-- Opening Marker --

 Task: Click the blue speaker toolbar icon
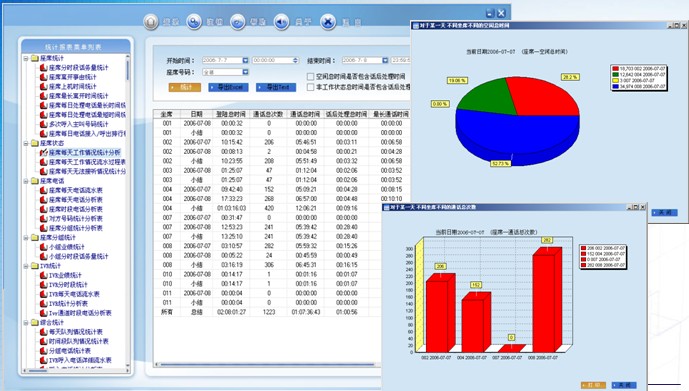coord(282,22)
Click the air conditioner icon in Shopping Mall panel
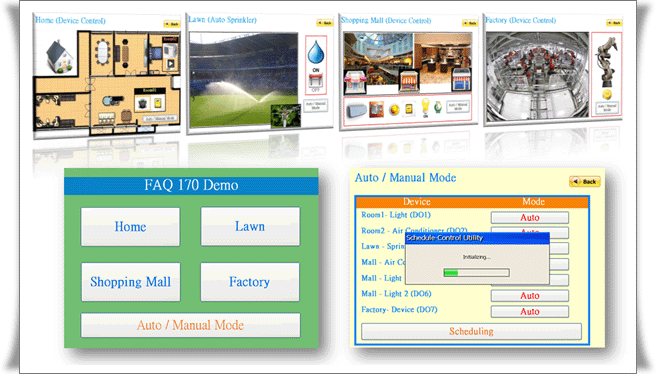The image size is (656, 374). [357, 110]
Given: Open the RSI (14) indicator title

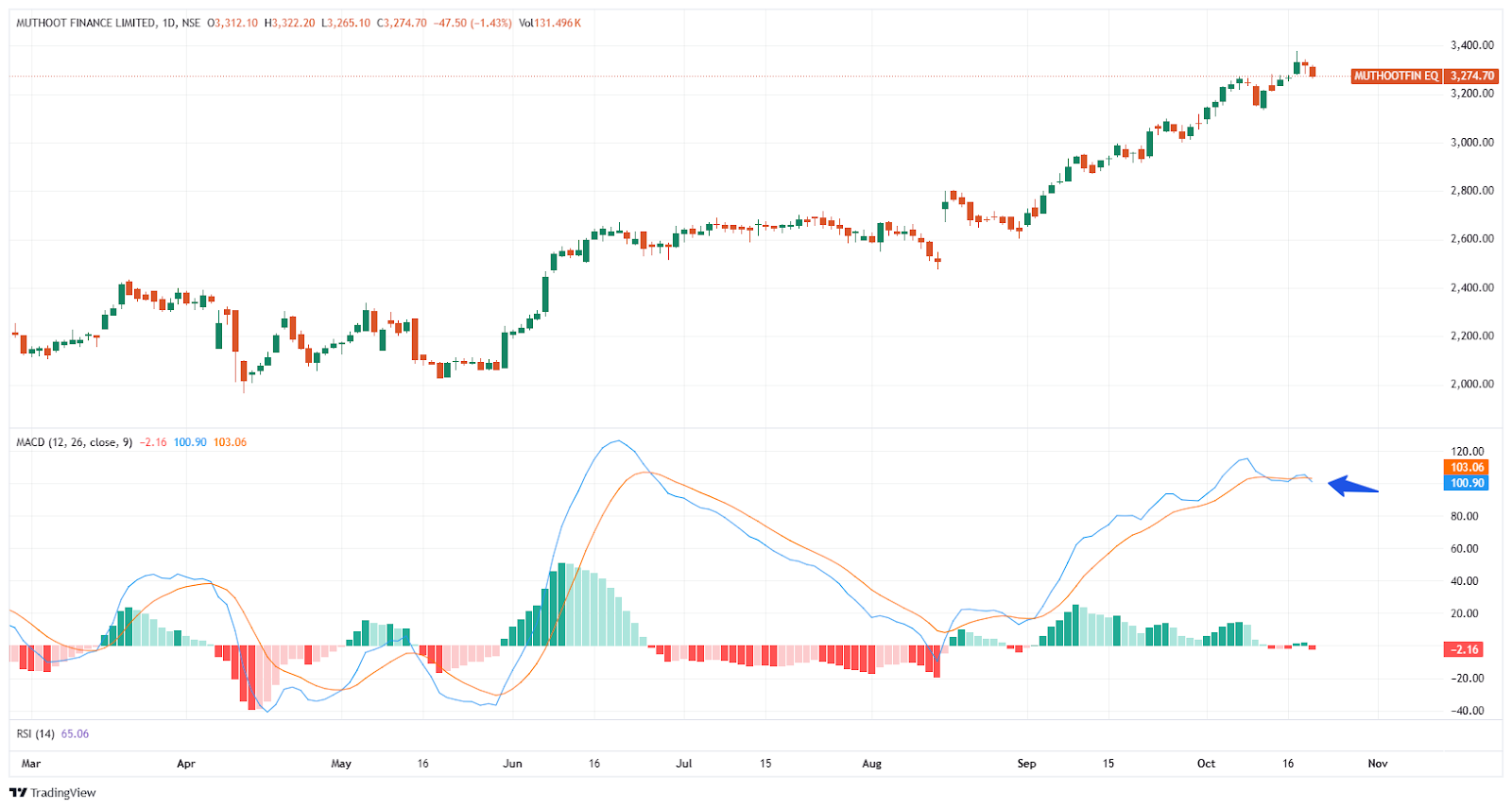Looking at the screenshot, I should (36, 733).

-- Closing Marker --

* _TASK DESCRIPTION_: Pictures are to be left out; please print the rest of the records above word for word.

* _TASK SOLUTION_:
 Task: Click the blue speaker toolbar icon
coord(282,22)
Click the air conditioner icon in Shopping Mall panel
The image size is (656, 374). [357, 110]
Given: Open the RSI (14) indicator title

Looking at the screenshot, I should (36, 733).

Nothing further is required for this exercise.